Blue Spoon (76 Chambers St.) is one of the recently opened espresso bars in NY. They use an unknown brand coffee machine and possibly a Mazzer Super Jolly, I don’t remember. The only thing they stress is their coffee beans. They use Intelligentsia’s “Black Cat espresso blend” and for many that’s a big thing. I’ve had the best of this blend in Chicago and wasn’t all that impressed by it due to its weakish, dusty profile. I had two coffees at this store, first an espresso and than a long macchiato. The espresso was pretty good a nicely extracted shot, dark in colour distinct toast and chocolate smells. On the palate coco stood out, with a dusty finish. The blend is very full bodies and might have a good portion of Kenyan AA judging by its character. I wanted to try the espresso with milk so I ordered a long macchiato. It was noticeably overextracted and not consistent as the first shot of espresso, so I was disappointed by the inconsistency. The coffee was ground on demand and made with proper techniques both times so I figured they do care and concentrate on their shots.

From memory the shop is extremely small with few tables, some snacks on display.

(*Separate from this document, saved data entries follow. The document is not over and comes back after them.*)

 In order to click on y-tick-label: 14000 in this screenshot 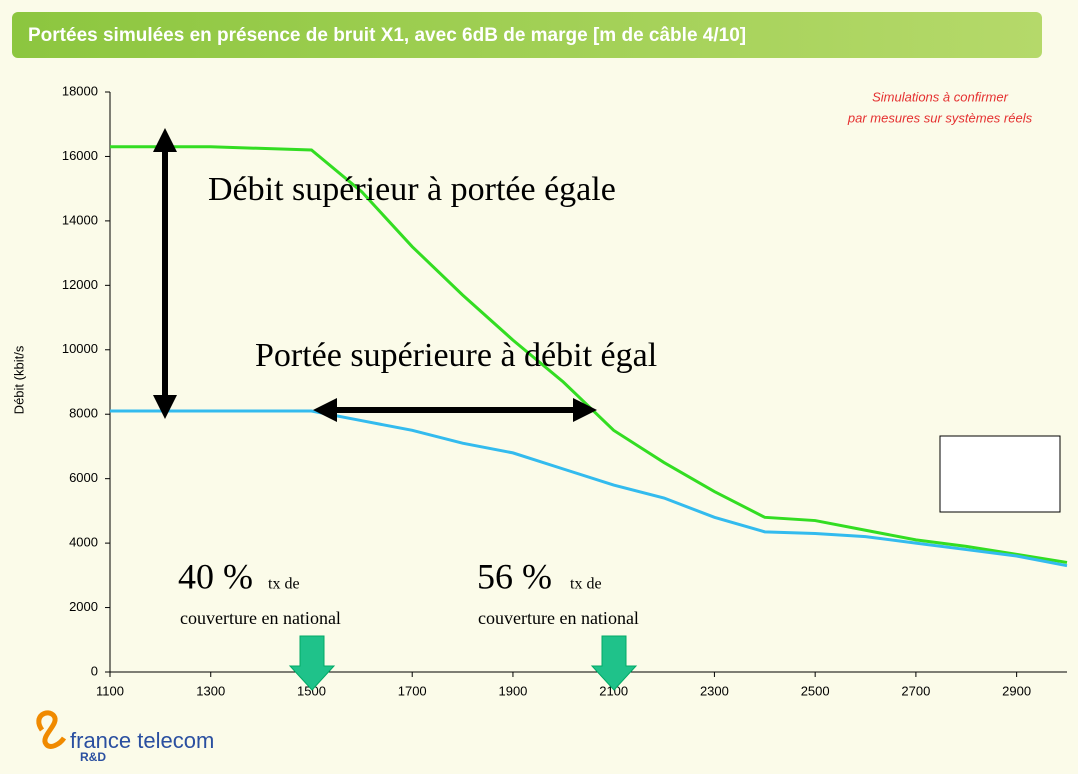, I will do `click(80, 220)`. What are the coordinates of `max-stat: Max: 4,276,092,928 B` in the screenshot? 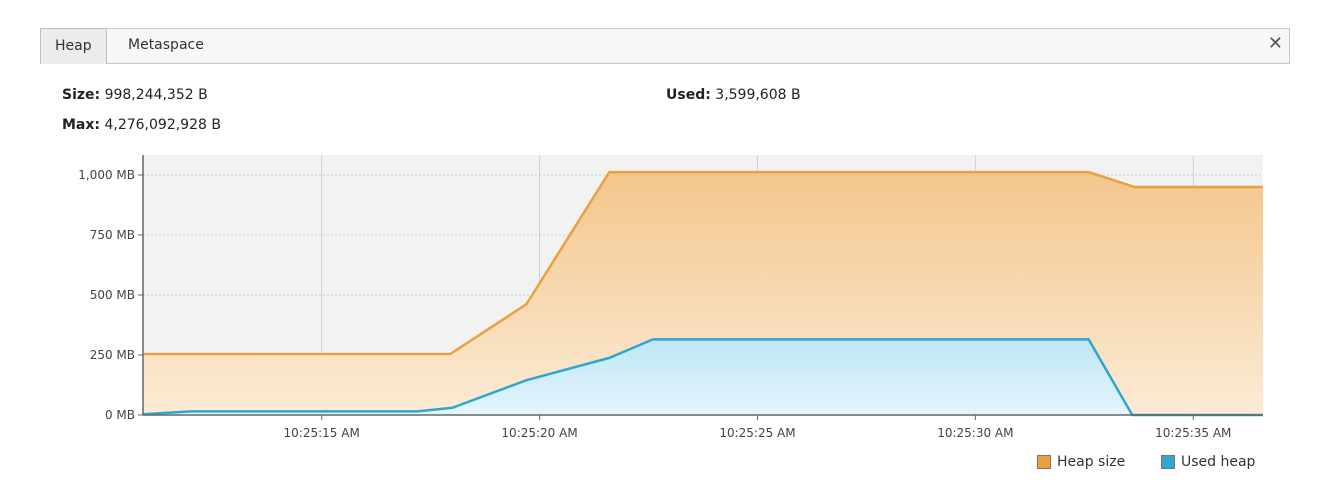 It's located at (142, 125).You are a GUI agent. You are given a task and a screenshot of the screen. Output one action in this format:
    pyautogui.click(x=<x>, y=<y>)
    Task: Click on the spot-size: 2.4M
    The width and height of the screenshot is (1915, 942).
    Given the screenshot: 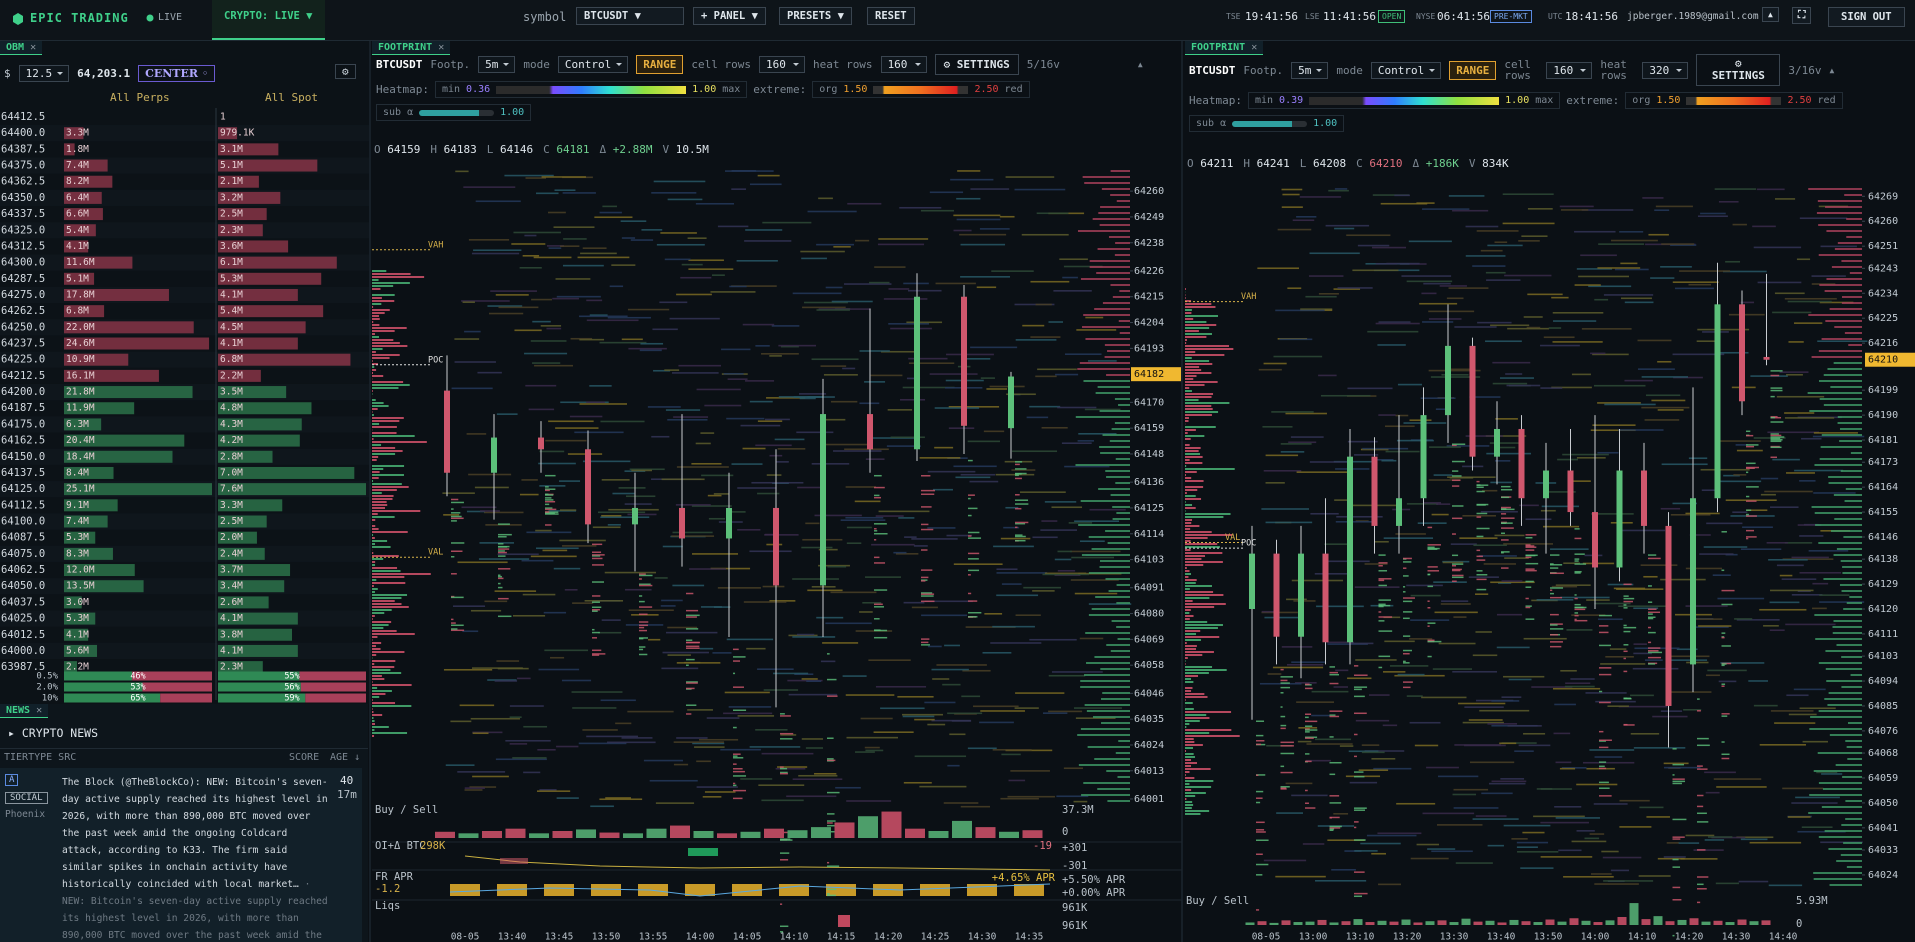 What is the action you would take?
    pyautogui.click(x=232, y=554)
    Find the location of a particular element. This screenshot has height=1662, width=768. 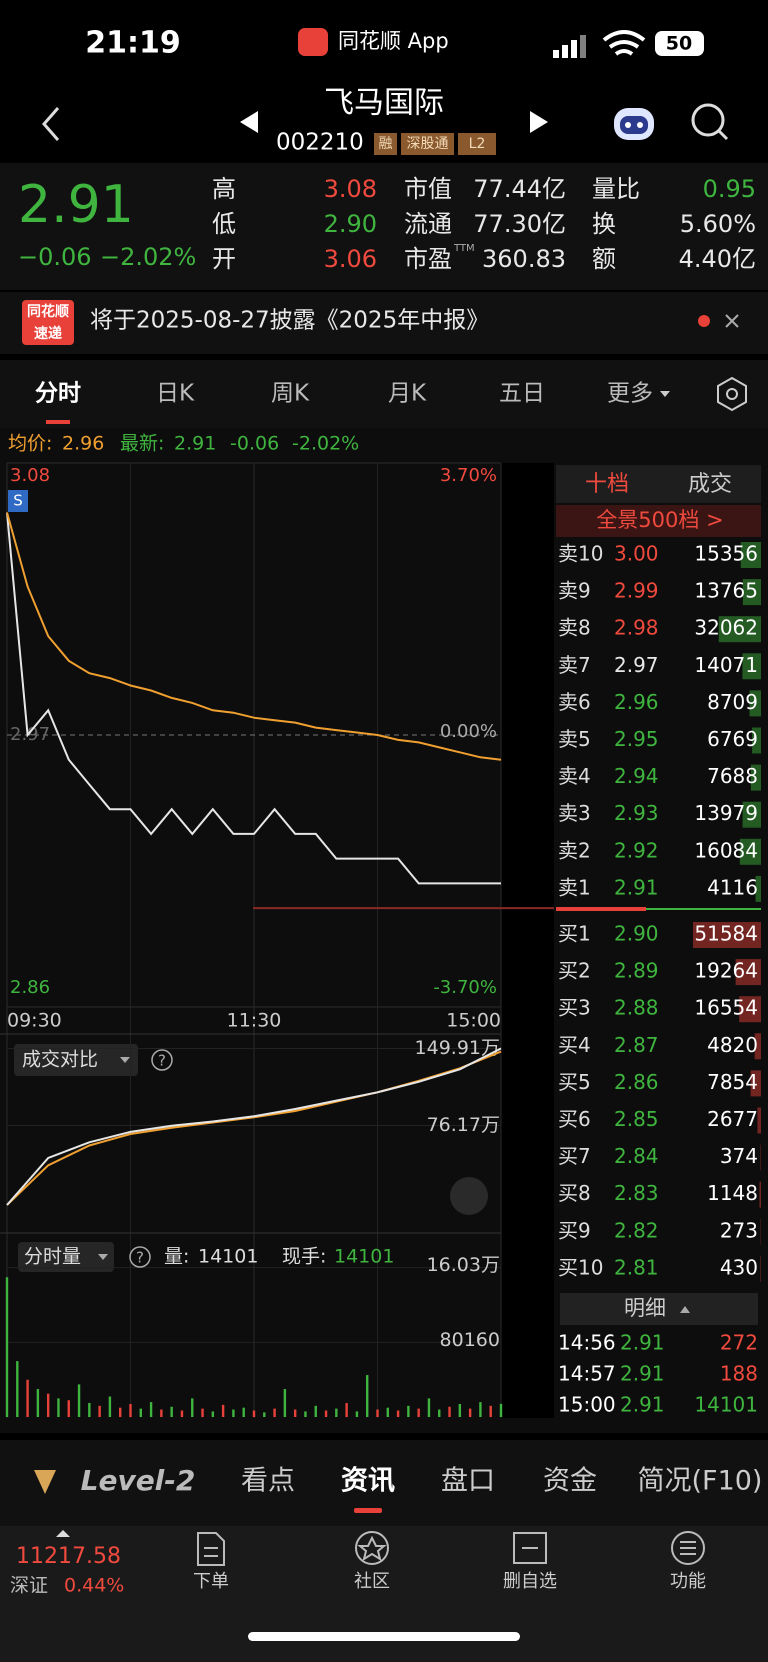

search-button is located at coordinates (710, 122).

I think they have everything going for them in the future they possibly need some better equipment, I hope they build themselves up to a high standard and compete with other espresso bars.

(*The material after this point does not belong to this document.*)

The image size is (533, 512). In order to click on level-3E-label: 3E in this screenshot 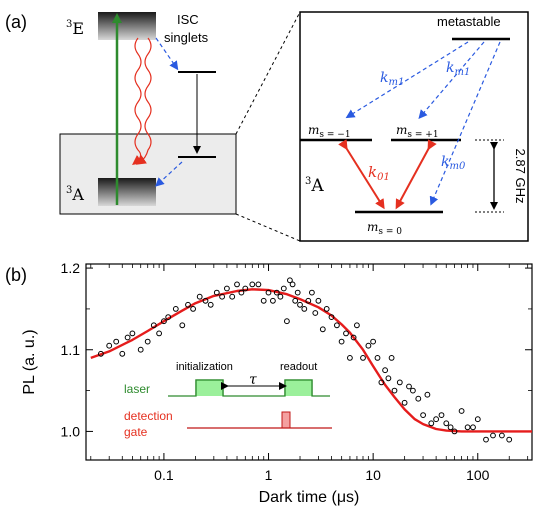, I will do `click(75, 28)`.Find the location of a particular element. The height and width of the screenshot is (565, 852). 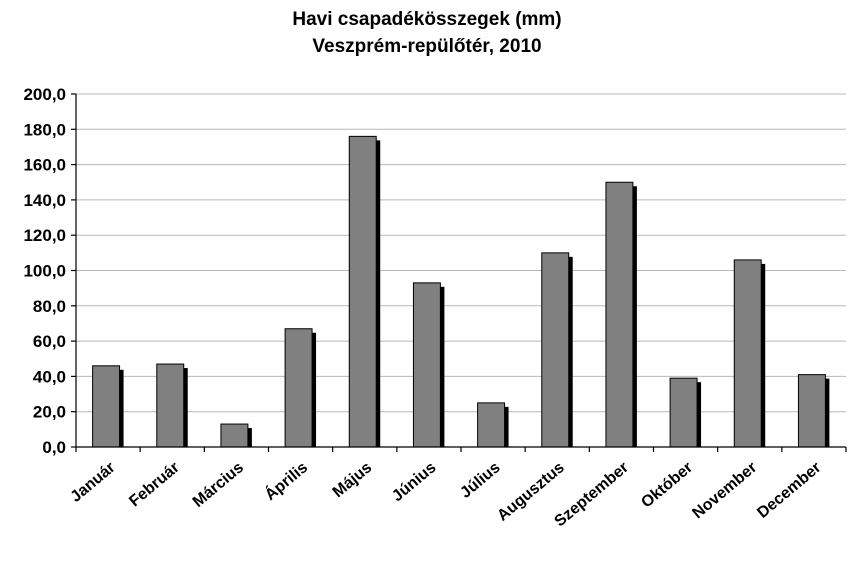

chart-title: Havi csapadékösszegek (mm) is located at coordinates (426, 20).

Joe Art of Coffee (9 E 13th St.) located few blocks down from 9th Street Espresso is worth a trip just to experience the vast difference between the two shops. They have a 3 group LaMarzocco linea with 2 Mazzer Majors. I must say I wasn’t very impressed with the espresso, it was overextracted absolutely butchered through the extraction process with pale crema. All I was tasting is rancid orange sensation and unpleasant bitter aftertaste. The shop
itself is really busy, they also struggle for space … as I walked into the shop the first thing that I saw was the tree house (pictures on the right), from what I am told it is their office and is for staff use only. The baristas were making elementary mistakes such as burning the milk, not wiping the steam wand. I think for Joe’s it’s more about quantity rather than quality. I’ve been told that in one of the other stores they make a better cup running a Synesso and Robur combination, unfortunately I didn’t make it there. I couldn't understand why they put a flat blade Major grinder in such a busy shop; I can only imagine how hot it gets. The doser was filled with coffee, for the volume of shots they were pulling the coffee would have still been reasonably fresh. I hope they don't let the coffee sit in the doser when it's not busy.



cafegrumpy said...

Thanks for visiting!

Meister said...


I'm Meister, the trainer/quality control manager at Joe, and I wonder if you wouldn't mind chatting via email with me a little about whatever suggestions you have for our store(s). We are very open to criticism and appreciate guidance from our peers, and I would love to hear a little more of what you have to say about how we do things.

Additionally, I'm terribly sorry if you had a negative experience at one of our shops. There's no excuse for it, and I'd like to learn from you, in your opinion, how we can ensure it never happens again.

E. Meister

Anonymous said...

Just to clarify, the 9th St. Espresso branch you mentioned is at 136 E. 13th St., not 200th St. If you have the chance, I recommend visiting the original at 700 E. 9th--it's a better vibe for hanging out, and might be interesting for you since it's much busier than the branch.

Brian said...

Thanks very much for taking time to write this guide. I'll be making my own NYC espresso pilgrimage in a couple of weeks and this will definitely help me map out my plan.